_Text passage_
Journal of ISSN: 2373-633X JCPCR

Cancer Prevention & Current Research
Case Report
Volume 8 Issue 2 - 2017
Renal Sinus Cyst
Sushila B Ladumor* and Adham Darweesh
Consultant Radiologist, Clinical Imaging Department, Hamad Medical Corporation, Qatar
Received: April 22, 2017 | Published: July 17, 2017
*Corresponding author: Sushila B Ladumor, Consultant Radiologist, Clinical Imaging Department, Hamad Medical Corporation, HGH, P.O. Box 3050, Doha, Qatar, Tel: +97466430597; Email:
Citation: Ladumor SB, Darweesh A (2017) Renal Sinus Cyst. J Cancer Prev Curr Res 8(2): 00272. DOI: 10.15406/jcpcr.2017.08.00272

Abstract

Renal sinus cysts are benign. Cysts involving the renal pelvis are classified as Para pelvic or peri pelvic cyst (renal sinus cyst) according to their site of origin.

Para pelvic cyst: originate from the adjacent parenchyma and protrude into the renal sinus. Histologically, they are lined with a single epithelial layer. These are simple renal cysts that extends into the renal sinus from the adjacent renal parenchyma. They are usually single or few and resemble simple renal cortical cyst in morphology.

Pera pelvic cyst: originate within the sinus itself and have a lymphatic origin. A para pelvic cyst sometimes may cause compression of the pelvicalyceal system resulting into hydro nephrosis.

Renal sinus cysts are many times diagnosed as hydro nephrosis by renal ultrasound as sometimes is it very difficult to differentiate between renal sinus cysts and hydro nephrosis. (As in this case patient presented with left loin pain).

It is very important to keep in mind that renal sinus cyst as differential diagnosis of hydro nephrosis and asking patient about his/her previous history or any previous exam. CT urography or intravenous urography very well differentiate and demonstrate a normal or narrowed/stretched/displaced (but not dilated) collecting system.

Abbreviations

NECT: Non Enhanced Computerized Tomography; CECT: Contrast Enhanced Computerized Tomography; USG: Ultra Sonography

Clinical Indication

49 yr old male patient with left loin pain. Patient referred for Renal Ultrasound for evaluation of urinary stone and obstruction.

Renal Ultrasound reveals: Left mild hydro nephrosis. Renal pelvic was not demonstrated. No stone. No hydro ureter (Figure 1).

Figure 1: Renal ultrasound recommended to rule out urinary stone. Ultrasound demonstrates left mild hydro nephrosis. Renal pelvic was not demonstrated. No stone. No hydro ureter.

Non-contrast CT recommended after as Ultrasound reveal left hydro nephrosis and failed demonstrating stone .

Non-contrast CT

Again appears as left mild hydro nephrosis without stone and hydro ureter. CT urogram performed and reveals no hydro nephrosis. No stone in kidneys, ureters and urinary bladder. Re-demonstration of cystic structures from left renal pelvis extending alongside of non-dilated pelvi calyceal system.

Incidentally noted mesenteric root fat stranding with multiple lymph nodes, representing mesenteric panniculitis.

Parapelvic cysts

These are simple renal cysts that plunge into the renal sinus from the adjacent renal parenchyma. They are usually single or few and resemble simple renal cortical cyst in morphology. A parapelvic cyst at times may cause compression of the pelvicalyceal system resulting into hydronephrosis.

_Work instruction A_
In the renal sinus cyst case report, what were the patient's age, sex, and presenting complaint?
_Work instruction B_
Pick up the renal sinus cyst case report after its last sentence and continue writing it.

_Data for review_
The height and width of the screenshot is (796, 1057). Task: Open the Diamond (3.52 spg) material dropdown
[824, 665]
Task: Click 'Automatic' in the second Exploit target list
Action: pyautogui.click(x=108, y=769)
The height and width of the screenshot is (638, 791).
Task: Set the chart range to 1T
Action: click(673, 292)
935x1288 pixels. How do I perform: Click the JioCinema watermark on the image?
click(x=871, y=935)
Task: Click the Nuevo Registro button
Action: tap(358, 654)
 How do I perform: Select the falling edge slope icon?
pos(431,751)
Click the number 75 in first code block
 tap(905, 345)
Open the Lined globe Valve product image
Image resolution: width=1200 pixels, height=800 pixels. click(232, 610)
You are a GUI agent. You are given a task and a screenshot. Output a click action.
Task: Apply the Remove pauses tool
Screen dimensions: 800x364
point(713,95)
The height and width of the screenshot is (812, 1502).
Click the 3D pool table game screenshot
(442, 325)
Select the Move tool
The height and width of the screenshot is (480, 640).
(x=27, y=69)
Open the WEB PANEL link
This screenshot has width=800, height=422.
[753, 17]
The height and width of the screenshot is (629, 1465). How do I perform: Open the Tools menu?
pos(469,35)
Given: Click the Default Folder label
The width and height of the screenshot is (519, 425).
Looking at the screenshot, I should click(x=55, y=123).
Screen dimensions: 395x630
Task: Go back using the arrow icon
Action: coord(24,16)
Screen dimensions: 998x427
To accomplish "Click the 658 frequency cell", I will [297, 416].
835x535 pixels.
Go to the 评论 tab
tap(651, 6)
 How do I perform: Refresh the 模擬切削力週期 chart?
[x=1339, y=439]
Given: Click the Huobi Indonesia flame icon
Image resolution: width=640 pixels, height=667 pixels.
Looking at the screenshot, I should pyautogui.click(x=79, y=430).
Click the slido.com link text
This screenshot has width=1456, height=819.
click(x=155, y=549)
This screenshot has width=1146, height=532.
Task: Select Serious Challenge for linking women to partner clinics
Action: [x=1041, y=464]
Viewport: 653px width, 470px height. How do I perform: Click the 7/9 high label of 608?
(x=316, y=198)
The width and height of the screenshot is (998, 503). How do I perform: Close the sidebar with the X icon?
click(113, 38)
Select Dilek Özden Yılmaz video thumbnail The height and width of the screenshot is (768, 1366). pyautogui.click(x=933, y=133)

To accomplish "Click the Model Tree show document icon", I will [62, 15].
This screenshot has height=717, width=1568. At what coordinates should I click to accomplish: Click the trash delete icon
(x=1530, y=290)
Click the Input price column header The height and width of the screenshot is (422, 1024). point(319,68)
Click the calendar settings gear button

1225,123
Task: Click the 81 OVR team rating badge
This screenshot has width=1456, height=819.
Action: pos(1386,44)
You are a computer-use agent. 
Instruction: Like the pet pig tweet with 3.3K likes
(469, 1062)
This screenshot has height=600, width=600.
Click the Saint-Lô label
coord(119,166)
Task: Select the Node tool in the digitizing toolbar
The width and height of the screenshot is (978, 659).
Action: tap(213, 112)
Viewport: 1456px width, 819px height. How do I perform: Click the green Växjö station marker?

_Task response A_
He was a 49-year-old male with left loin pain.

_Task response B_
Peripelvic cysts

These are frequently bilateral. They appear as water attenuation cysts closely abutting the pelvis and infundibula; rarely cause functional renal derangement by compression. When followed up they remain unchanged in size. They may be confused with hydronephrosis on NECT and USG, but on CECT the differentiation is obvious.

Differential Diagnosis

Renal sinus cysts can mimic hydronephrosis but CT/ IVP studies will demonstrate a normal or narrowed/stretched/displaced (but not dilated) collecting system.

Renal sinus cysts (sometimes referred to as peripelvic cysts) are asymptomatic cysts that arise from the lymphatics of the renal hilum. Peripelvic renal cysts defined as cysts which are situated in the renal hilus, intimately related with the renal pelvis and calyces. It can be simple or multiloculated and single or multiple. Peripelvic cyst are not buried within renal parenchyma and not appearing as mass in polar region or as exophytic on renal surface like simple renal parenchymal cyst. Usually they compress and displace the renal pelvis and vascular pedicle. If they are large, they may protrude from the renal hilum.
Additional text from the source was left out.